In meditation we practice a simple thing.

Whenever the hyperactive laser beam of attention fixes on something – a thought, a memory, a reaction, and itch - we practice letting go. Whatever arises – we watch the attention and make it let of of whatever it attaches to.

The thought or feeling might remain in our awareness, but so long as the attention is not stuck to it, it doesn’t matter. Awareness being what it is, things always disappear.

The more we practice this constant and persistent letting go (though it is very hard at first) the more the mind ‘softens’. That is, the attention loses intensity and begins to recede back into awareness. Awareness becomes more noticeable, and over time, the ore we practice and get used to this new state of mind, the more it seems 'normal'.

Mental balance begins to appear, first in the mind, then slowly filtering through our actions into our life. Energy that was previously allocated to the attention is reassigned to awareness, which becomes more vivid, brighter.

The way we comprehend things changes. Instead of thinking about things, as we used to in our attention-heavy head, now, with increased awareness, we find ourselves simply knowing. Not thinking – knowing.

And because awareness uses less energy, we feel calmer and more expansive. Giving comes easily because we feel more connected with the world around us – people, animals, situations. This enhances our mood, and so on ... you get the idea.

Meditation softens the attention and brightens the awareness – creating a mind that is able to comprehend without thinking - more able to see beyond its own sense of Self to the whole.

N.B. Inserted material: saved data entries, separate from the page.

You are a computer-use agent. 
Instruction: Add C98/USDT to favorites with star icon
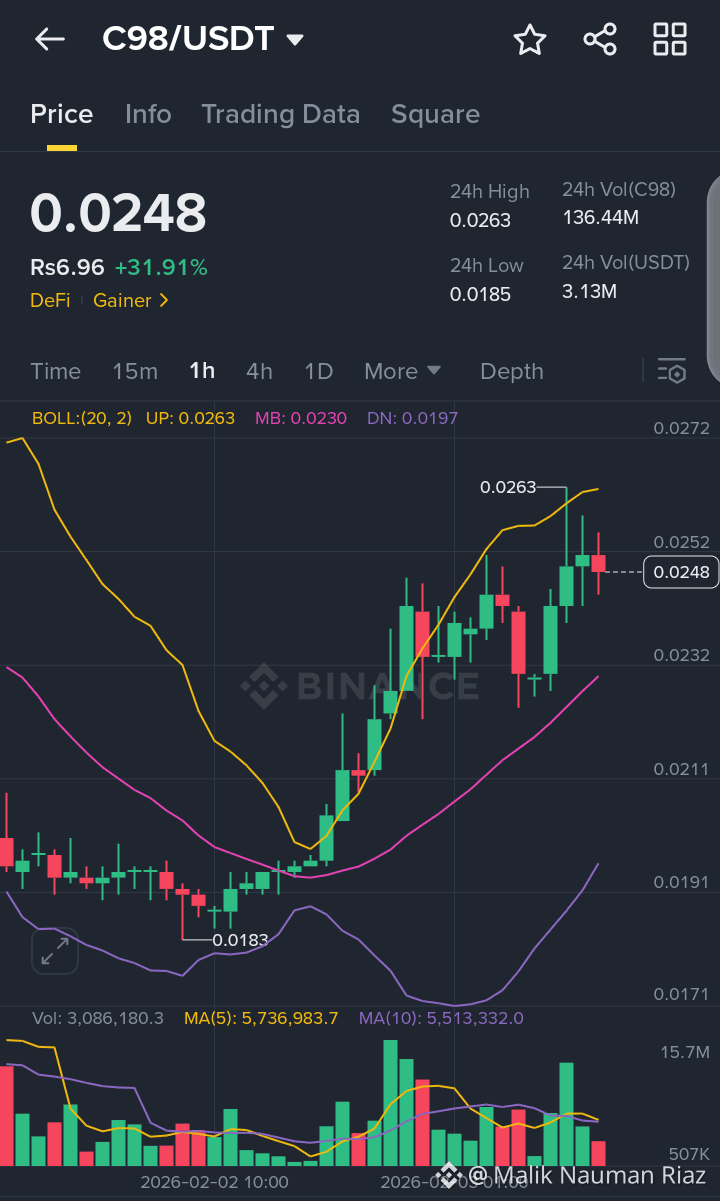click(x=529, y=40)
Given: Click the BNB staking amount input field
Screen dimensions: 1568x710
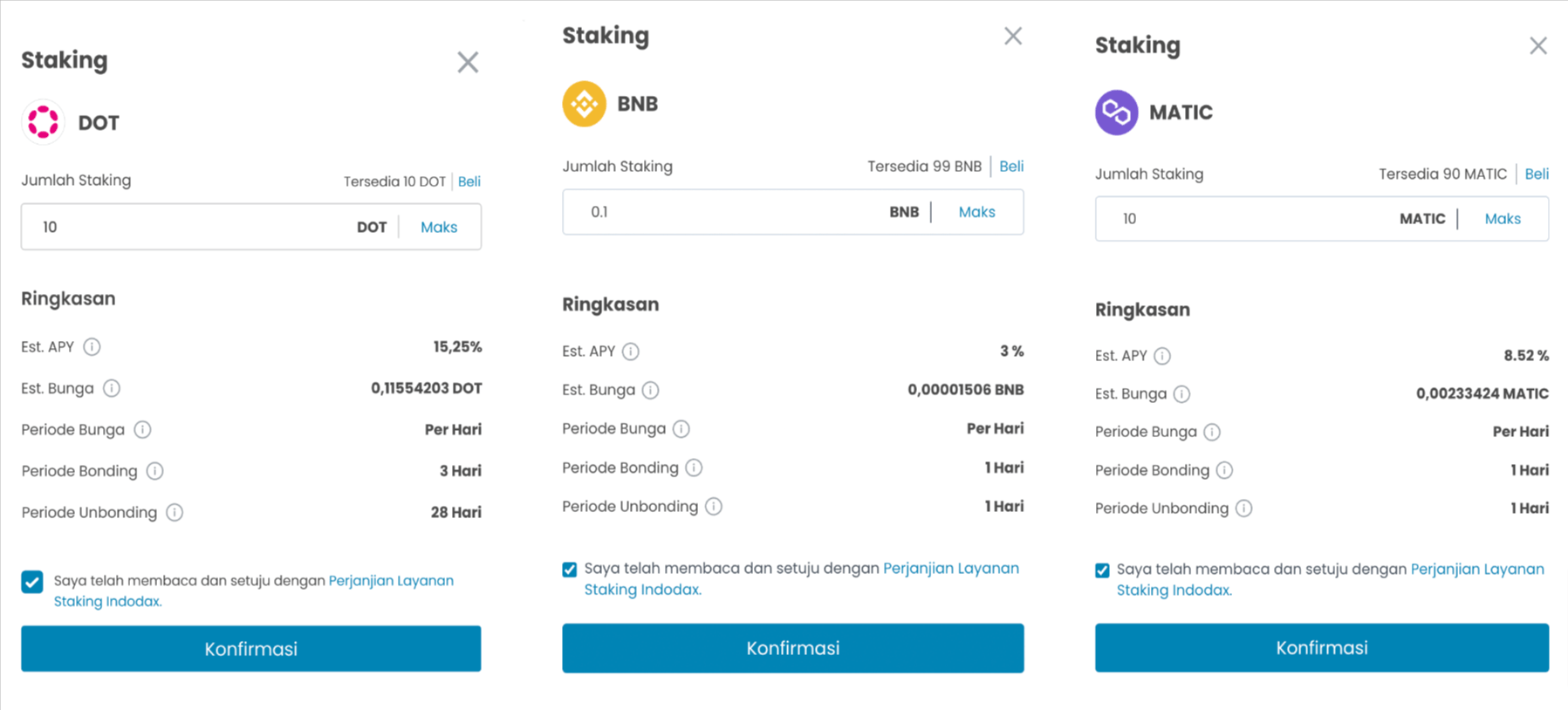Looking at the screenshot, I should coord(724,212).
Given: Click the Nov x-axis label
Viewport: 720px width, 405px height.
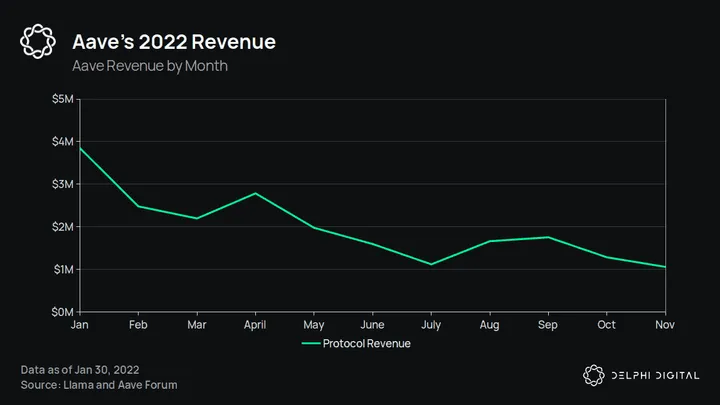Looking at the screenshot, I should tap(665, 325).
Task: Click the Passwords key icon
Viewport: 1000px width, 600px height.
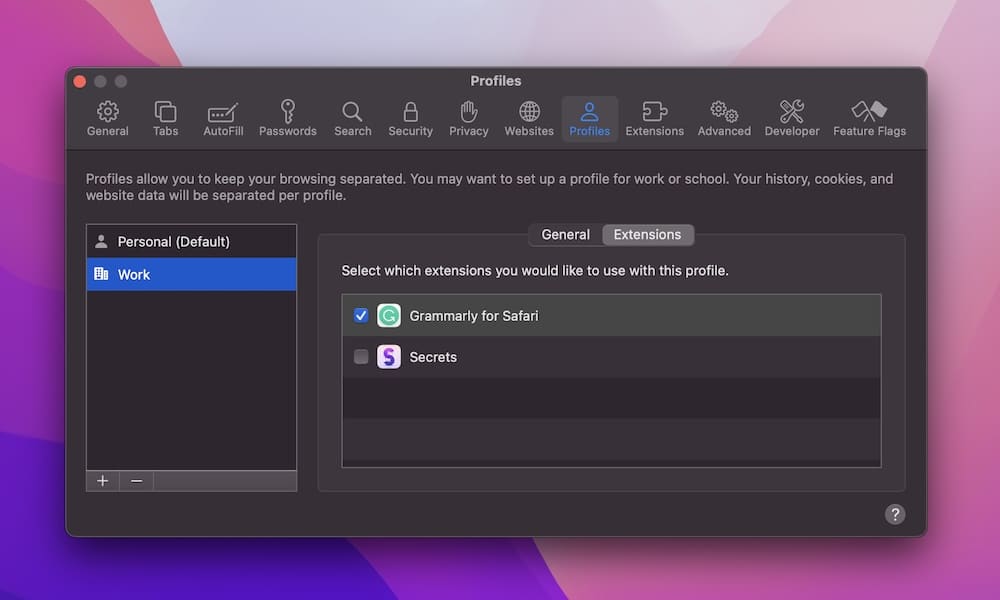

I’ll finish with another quote, this time from a wonderful Thai monk, and great teacher of meditation, Acharn Chah:

"Try to be mindful, and let things take their natural course. Then your mind will become still in any surroundings, like a clear forest pool. All kinds of wonderful, rare animals will come to drink at the pool, and you will clearly see the nature of all things. You will see many strange and wonderful things come and go, but you will be still. This is the happiness of the Buddha."